Enfermeiros apontam graves deficiências na resposta espanhola ao vírus
As conclusões fazem parte de uma investigação detalhada realizada por especialistas do Conselho Geral de Enfermagem (CGE) sobre o primeiro caso de contágio de Ébola fora de África, o da auxiliar de enfermagem espanhola Teresa Romero, infectada em Madrid.
“Os profissionais asseguram que não receberam formação necessária e não conhecem os protocolos. Não se sentem com garantias suficientes para atender estes pacientes. E queixam-se de ter estado em situações em que não sabiam o que fazer”, disse Maximo Gonzalez Jurado, um dos autores da investigação.
Óculos inadequados fornecidos para o tratamento e outras deficiências nos uniformes, contacto com resíduos, uso de antisséticos inadequados na medicina preventiva (que podiam provocar danos nos próximos uniformes), e falta de formação para o processo pós-morte são outros dos problemas.
Além do uniforme em si, o estudo detectou erros na forma como o seu uso foi explicado, tanto na colocação como, posteriormente, e depois de contacto com o paciente, na retirada.
“Em matéria de vigilância da saúde, o profissional deve ser consultado e isso nunca foi tido em conta na hora de avaliar o risco. Os profissionais tiveram que ser eles, em vários casos, a pedir formação às autoridades. Quando há uma lei que obriga a que isto se faça e como se tem que fazer”, explicou.
Em conferência de imprensa, Gonzalez Jurado disse que, mesmo antes do contágio, um primeiro relatório sobre a resposta ao vírus do Ébola, conhecido na véspera do alerta pela infecção de Teresa Romero, 05 de Outubro, confirmava que “havia deficiências importantes do ponto de vista da segurança dos profissionais”, algo confirmado com o relatório final.
A investigação detalhada começou a 06 de Outubro e, horas depois, “surge o alerta” do contágio da auxiliar de enfermagem, que, disse, acabou por ser “bode expiatório” do caso de infecção.
“Quando ocorreu o contágio era claro desde o primeiro momento que se ia penalizar e culpabilizar Teresa como a responsável do seu contágio.
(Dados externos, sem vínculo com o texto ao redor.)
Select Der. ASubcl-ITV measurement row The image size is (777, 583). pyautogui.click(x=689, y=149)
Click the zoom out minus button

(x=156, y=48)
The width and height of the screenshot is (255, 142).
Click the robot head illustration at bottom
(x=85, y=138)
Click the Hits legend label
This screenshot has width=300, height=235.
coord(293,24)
Não tínhamos dúvidas. Porque este é o manual que existe normalmente”, disse.
“Jamais o sistema erra, só erram os profissionais. Sempre achámos que se ia encontrar um bode expiatório que, neste caso, seria a profissional”, afirmou.
A divulgação do relatório ocorre no dia em que, previsivelmente, será conhecido o resultado da última prova a Teresa Romero que, a ser negativa como a anterior, realizada no domingo, confirmaria que superou a doença.
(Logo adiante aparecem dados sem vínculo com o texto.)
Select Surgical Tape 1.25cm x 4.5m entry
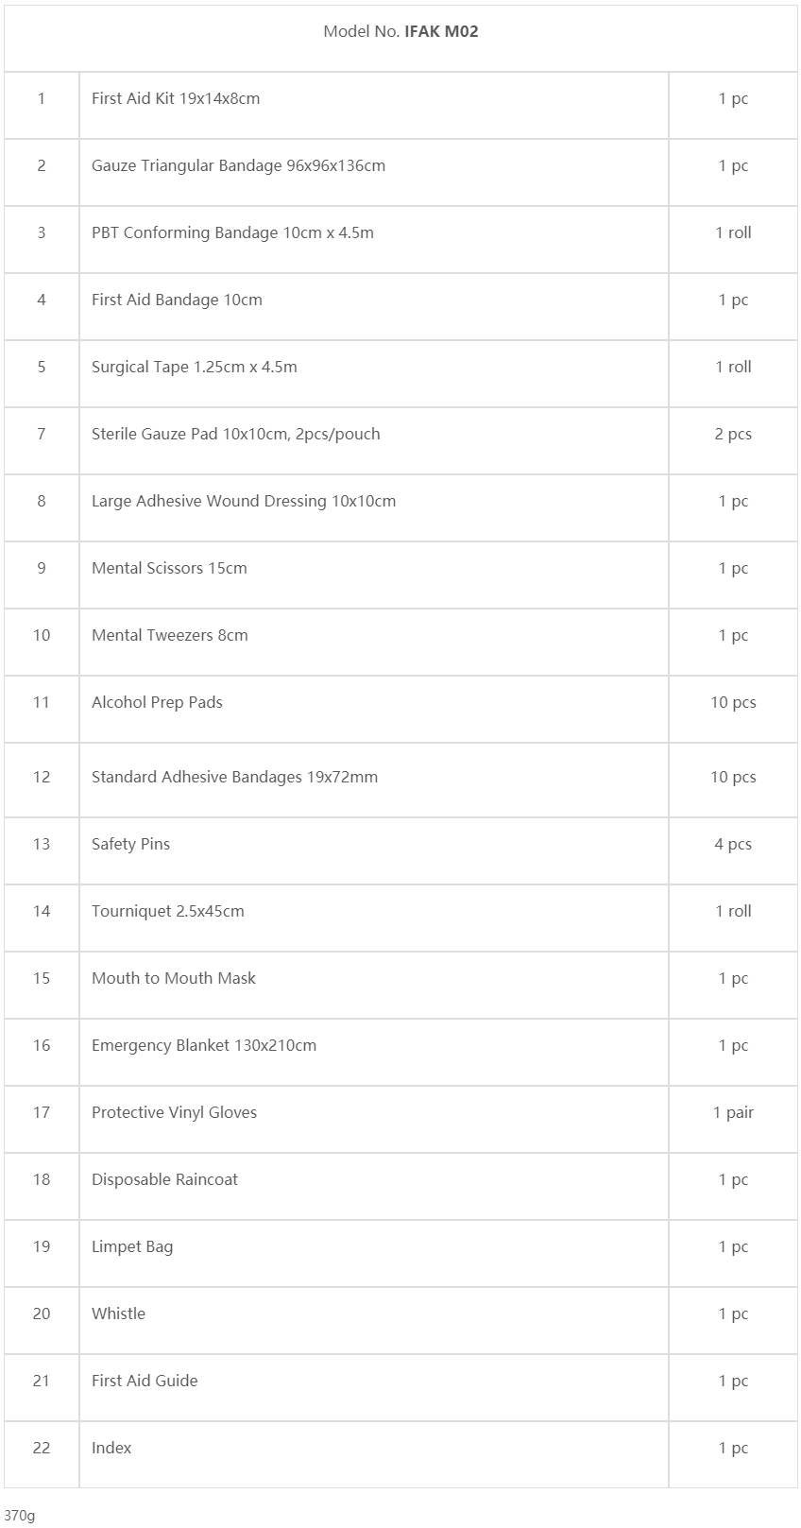The image size is (801, 1528). [194, 367]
O relatório - centrado nos âmbitos profissionais, jurídicos e éticos - analisa três aspectos fundamentais: a formação dos profissionais, avaliação dos riscos e a vigilância da saúde, recordando que, além dos protocolos específicos para o Ébola, Espanha e a UE têm um quadro jurídico importante no que toca à protecção da saúde dos profissionais e à protecção dos riscos laborais.
Recordando que a resposta ao Ébola é um processo “novo”, com contágios também noutros países, com sistemas de saúde muito avançados, como é o caso dos Estados Unidos, Gonzalez Jurado afirmou que todo o relatório foi feito com “transparência e humildade”.
“O nosso objecivo é tentar procurar a verdade, do que podia estar a ocorrer neste processo que pusesse em risco a segurança dos profissionais que lidam com pacientes com Ébola. E dizer às autoridades o que se pode melhorar no futuro para que eventuais deficiências se possam corrigir”, disse.
“O relatório foi feito com veracidade, transparência, independência e com finalidade profissional, ética e jurídica. Queremos saber como devemos intervir e actuar, eticamente o que deve ser feito e o que se fez bem e mal neste caso” sublinhou.
O relatório foi feito por uma equipa de especialistas, fundamentalmente enfermeiras e enfermeiras que tiveram contacto com pacientes contagiados e afectados pelo Ébola em Espanha.
“São testemunhos vivos do que aconteceu, de como viram este processo e possíveis carências ou deficiências. Participam ainda especialistas do direito laboral, civil e penal para dar o enquadramento adequado”, explicou.